* _WORK INSTRUCTION_
Exclude the pictures, then repeat exactly each line from the one containing "Task: Open Insights bar chart icon" to the final line of the records that follow.

*** Opening DATA FOR THIS TASK ***

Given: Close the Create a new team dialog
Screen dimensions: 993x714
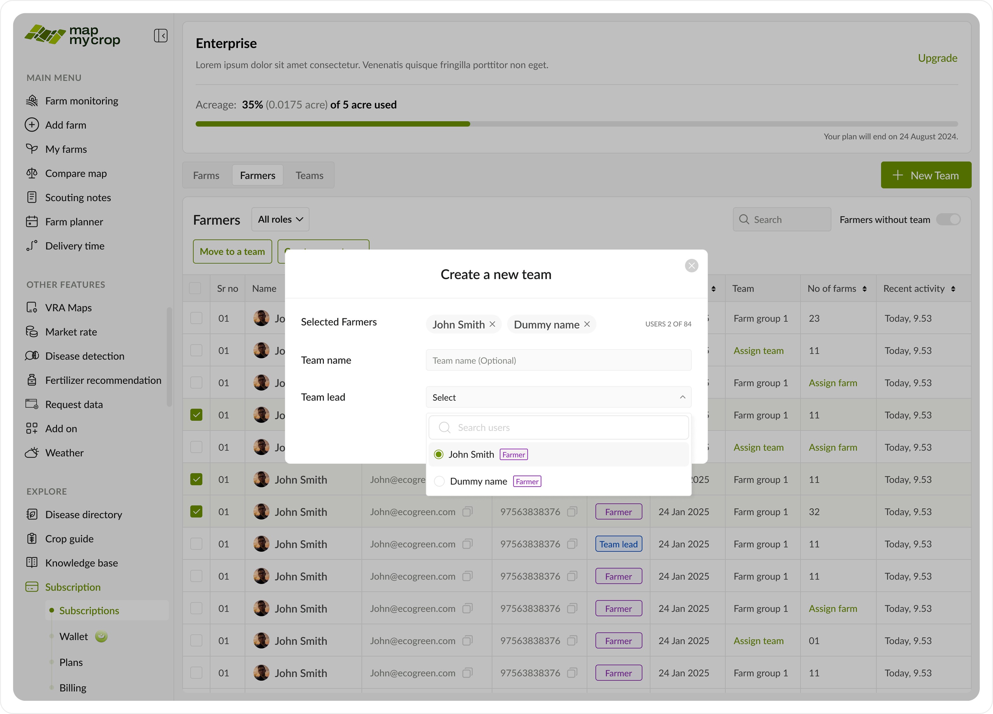Looking at the screenshot, I should [691, 265].
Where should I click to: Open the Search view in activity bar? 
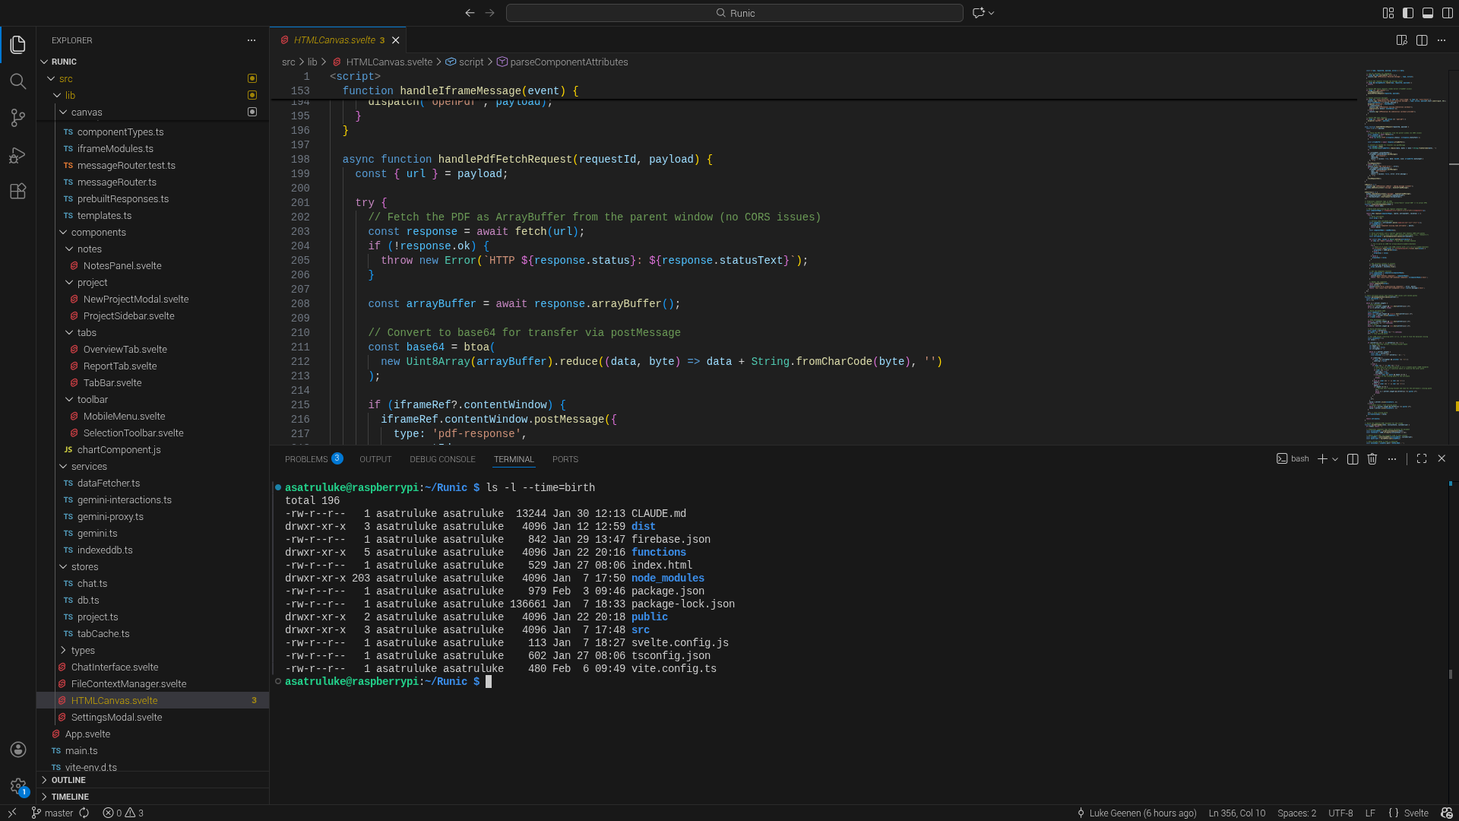(x=17, y=81)
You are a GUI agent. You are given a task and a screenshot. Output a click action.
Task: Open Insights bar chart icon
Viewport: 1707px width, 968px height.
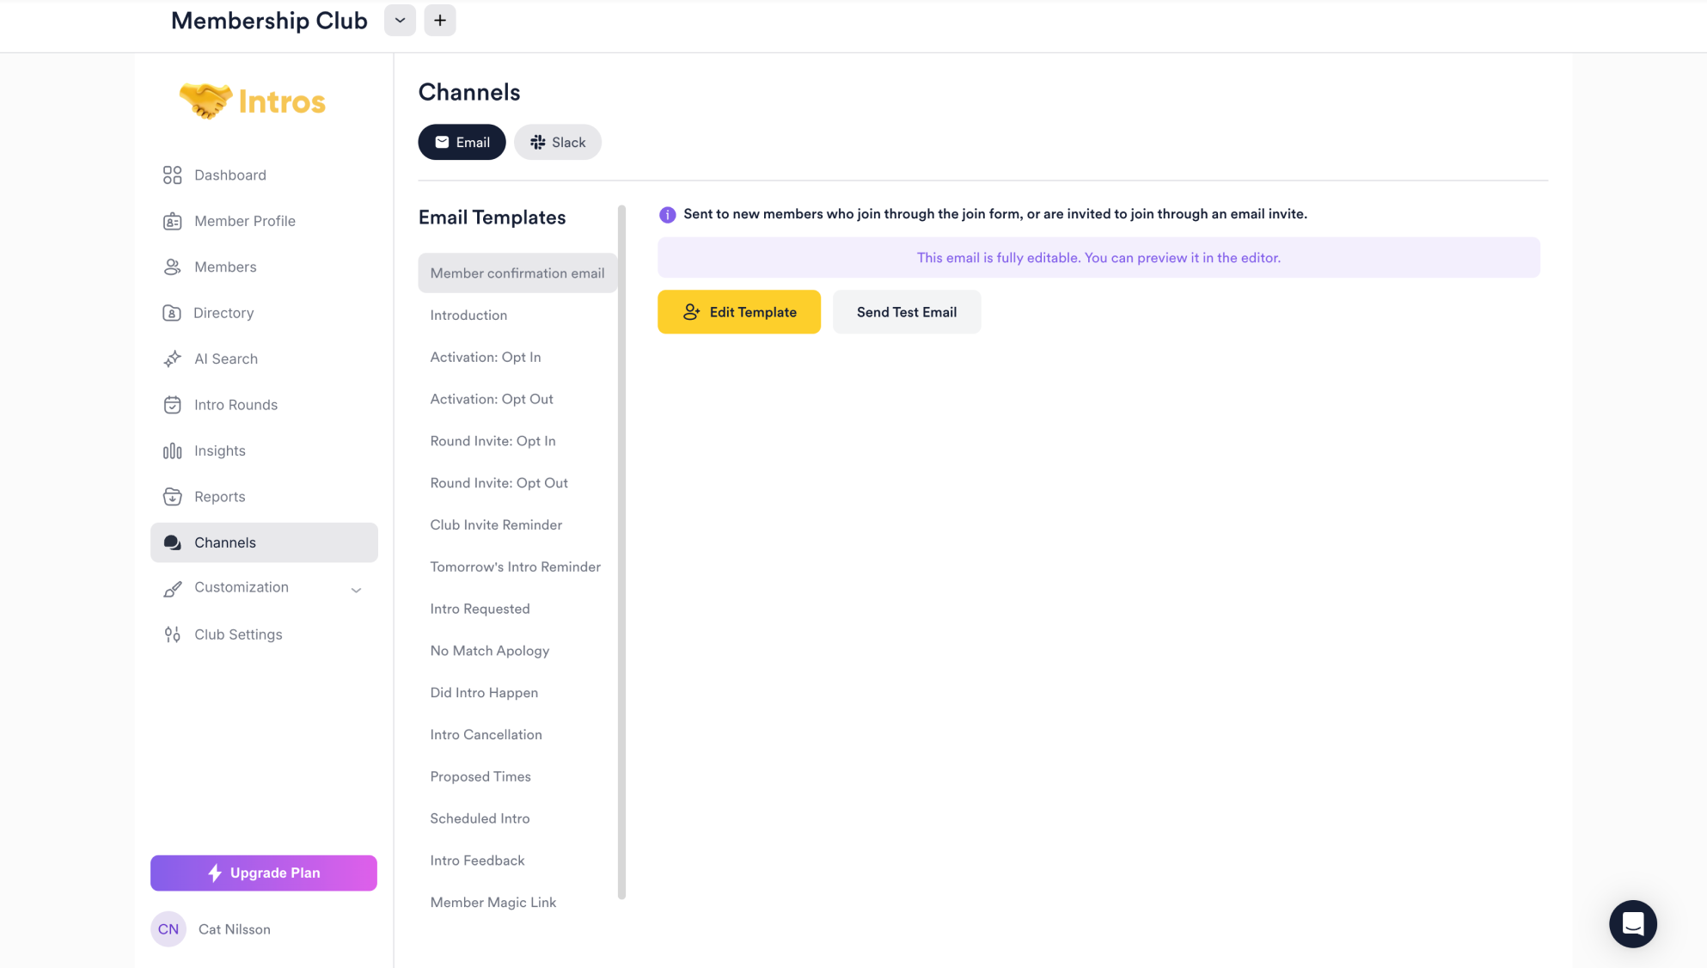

*** Closing DATA FOR THIS TASK ***

* _ANSWER TO THIS TASK_
Task: Open Insights bar chart icon
Viewport: 1707px width, 968px height.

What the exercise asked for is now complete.